Amazon CEO Andy Jassy said the company is “confident in long-term capital spending” and plans to invest $200 billion annually.

Alphabet’s cloud revenue rose 63% in the first quarter from a year earlier, pushing its stock price up about 10%. Chief Financial Officer Anat Ashkenazi said Wednesday that capital spending plans are increasing to meet “solid demand.”

investors want returns

While the overall cost of building AI is worrying, analysts say they are seeing a flow-through from investment to revenue as valuations and market capitalizations soar.

Analysts at Jefferies said: “While capital spending continues to rise, the ROI is evident with an approximately $2 trillion backlog and accelerating cloud growth.” “Despite AI investments, hyperscalers’ margin leverage has been maintained, highlighting structural (operating expense or) operating expense discipline.”

Confidence in monetization is particularly high for Alphabet, whose growing backlog supports its computing inventory and expansion.

“The backlog confirms a capital spending supercycle,” Brian Pitts wrote Thursday at BMO Capital Markets. “Google’s backlog nearly doubled quarter-over-quarter and grew 400% annually to $462 billion.”

“The bulk of the backlog is core Google Cloud Platform contracts, of which Google expects to recognize just over 50% as revenue over the next 24 months,” he added.

While Google’s cloud revenue has impressed analysts, Meta’s expansion plans have troubled investors who were hoping for a better return on the investments the company has made.

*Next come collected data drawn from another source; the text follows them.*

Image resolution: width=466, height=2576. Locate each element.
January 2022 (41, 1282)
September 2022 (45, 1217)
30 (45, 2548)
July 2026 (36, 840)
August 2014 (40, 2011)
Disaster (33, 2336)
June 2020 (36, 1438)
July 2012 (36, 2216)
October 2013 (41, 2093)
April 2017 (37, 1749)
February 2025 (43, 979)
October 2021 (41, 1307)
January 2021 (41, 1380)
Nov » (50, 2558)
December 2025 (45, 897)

The stock price has recently fallen about 8%.

“Meta is likely to remain in the penalty box until capital investment ROI becomes more clear,” Jefferies analysts wrote in a note Thursday.

The company spent $72 billion on capital expenditures in 2025, and expects that to double to $125 billion to $145 billion in 2026. This is up from the previous range of $115 billion to $135 billion.

Meta CEO Mark Zuckerberg said Wednesday that “we are increasing our infrastructure capital spending forecast for this year.” “Most of that is due to rising component costs, especially memory. But all the signs we’re seeing in our own work and across the industry give us confidence in this investment.”

Meta’s free cash flow has been declining, falling to just $1.2 billion in the first quarter from $26 billion a year ago.

Analysts at Bank of America said they expect sales and free cash flow to improve across the sector in 2026, supporting spending.

Who benefits?

Sustained increases in capital spending are good news for chipmakers and gear providers. They are a hyperscaler customer, and analysts were keeping an eye on them Thursday. First quarter profits of CPU manufacturers intel It was especially powerful because AI buildouts require more than just graphics processing units (GPUs).

“Demand for a variety of custom (application-specific integrated circuit) programs (TPU, Trainium, Maia, MTIA) is strong and growing,” according to Evercore analysts, touting “a focus on agent AI as a key use case, which we believe will prove to drive a CPU renaissance in the coming years.”

RBC Capital Markets maintains positive rating Nvidia, micron technology, marvel, Astera Research Institute, arm holdingsand lattice semiconductor.

“The solid trend in capital spending should also bode well for AVGO, AMD, SNDK and INTC, which received sector performance reviews,” RBC said. “Wafer fabrication fabs are experiencing double-digit growth due to the demand for AI.”